- A House Committee on Education and the Workforce subcommittee heard testimony on paid leave and workplace flexibility Wednesday. Committee chairman Rep. Tim Walberg (R-MI), said federal action is necessary to address the growing patchwork of state and local paid leave laws. There are eight states and more than 30 localities with paid leave laws on the books, he noted in his statement. "By contrast, 20 states have bans against local paid sick leave laws."
- Testifying on behalf of the Society for Human Resource Management, Angie Schaefer, vice president of HR at Safety National in St. Louis, told the subcommittee that public policy on paid leave in the U.S. is behind the times.
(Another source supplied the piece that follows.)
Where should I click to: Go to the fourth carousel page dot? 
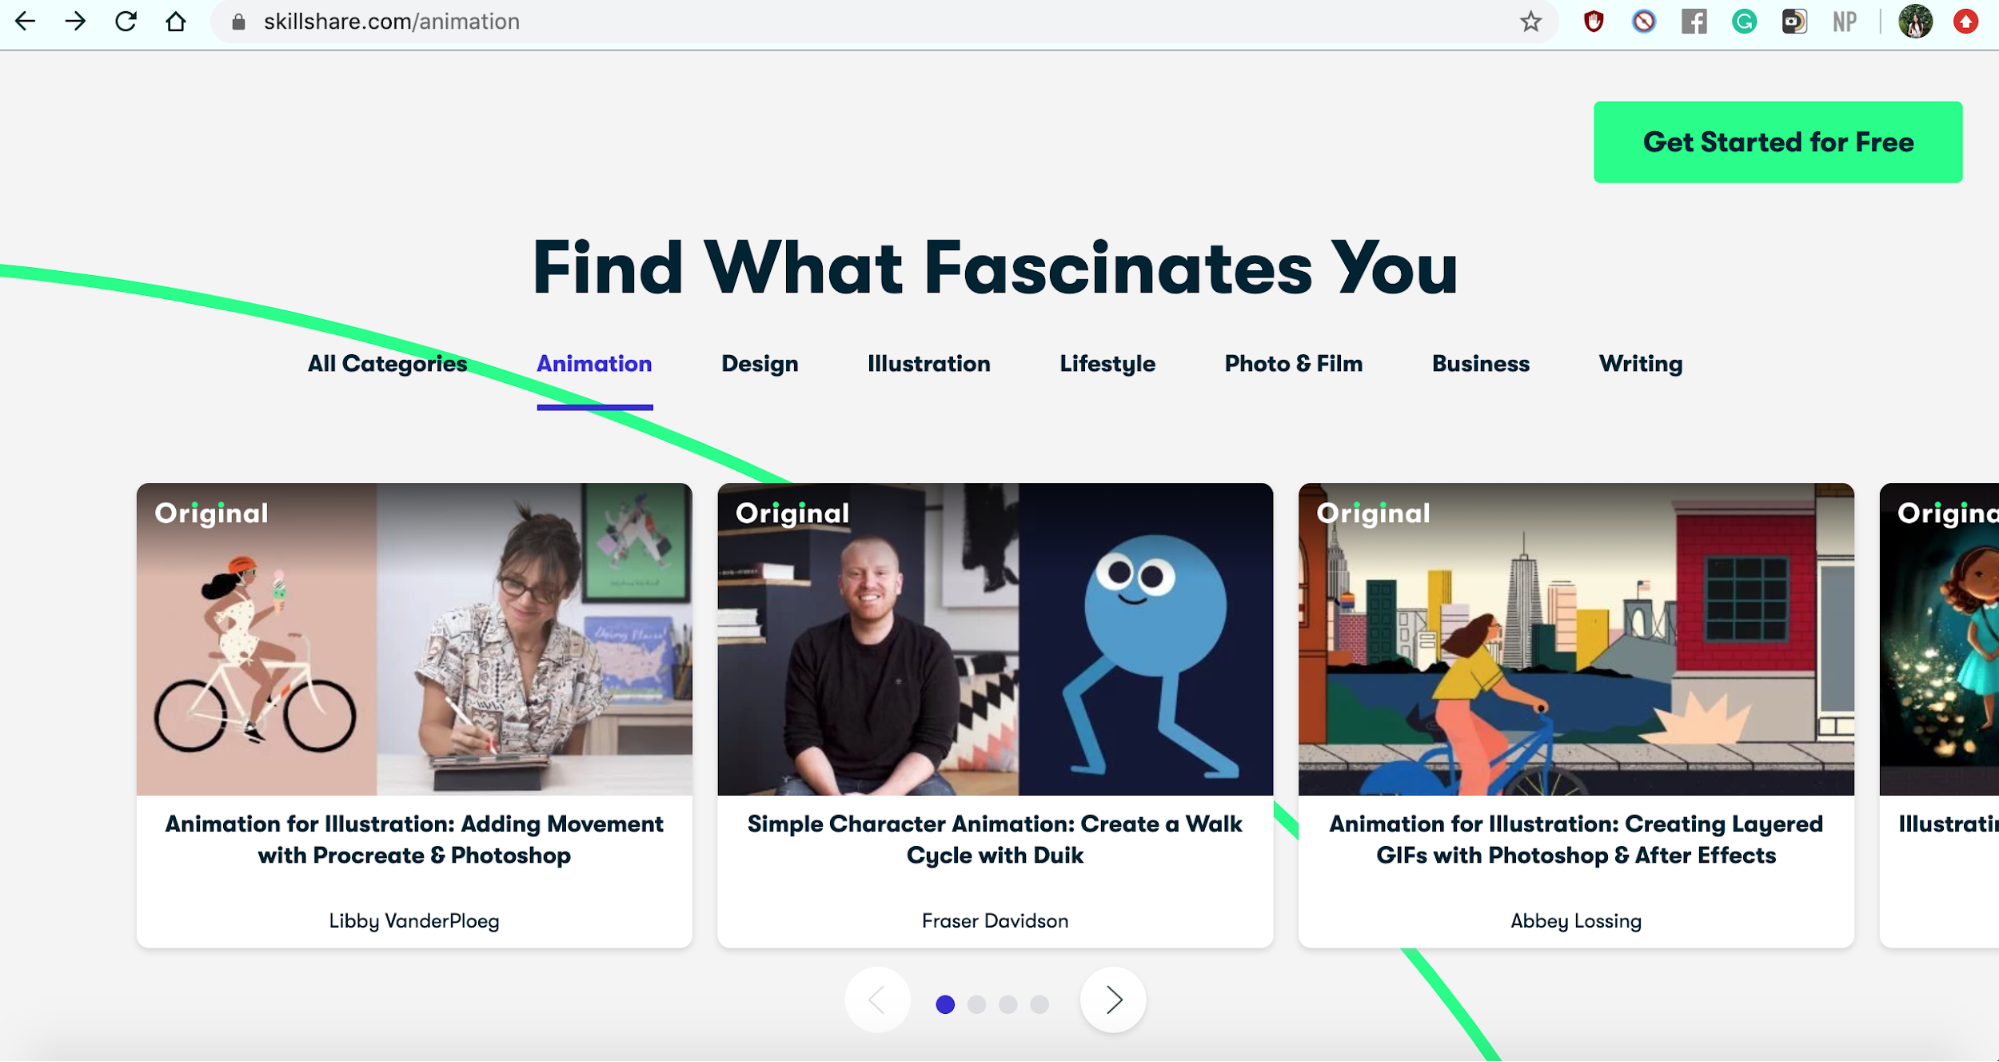click(1040, 1004)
She also agreed with Walberg that it has become costly and burdensome to administer the various laws.
- Hans Riemer, president of the Montgomery County Council in Maryland, spoke against federal intervention, particularly a proposal that would allow employers to opt out of state and local laws in exchange for providing a set amount of leave and a flexibility option. "[T]here is absolutely no reason to enable employers to evade our state and local workplace laws," his written testimony says. "Our decisions are sound and they work just fine for our community and our employers."
Riemer was talking about the Workflex in the 21st Century Act, a SHRM-backed bill recently introduced in Congress. The bill would create an optional program that would base paid-time-off requirements on the size of an employers' workforce, employees' tenure and their hours worked. The flexible work option could include a compressed work schedule, a biweekly work program, a telecommuting program, a job-sharing program, flexible scheduling or a predictable schedule.
SHRM says the bill is necessary to allow employers to opt-out of the patchwork of state and local leave laws. But that's not the only patchwork employers are facing. A recent poll of HR Dive readers found that 53% of respondents say that dealing with state and local laws is their biggest compliance challenge. And experts say it's only going to get worse.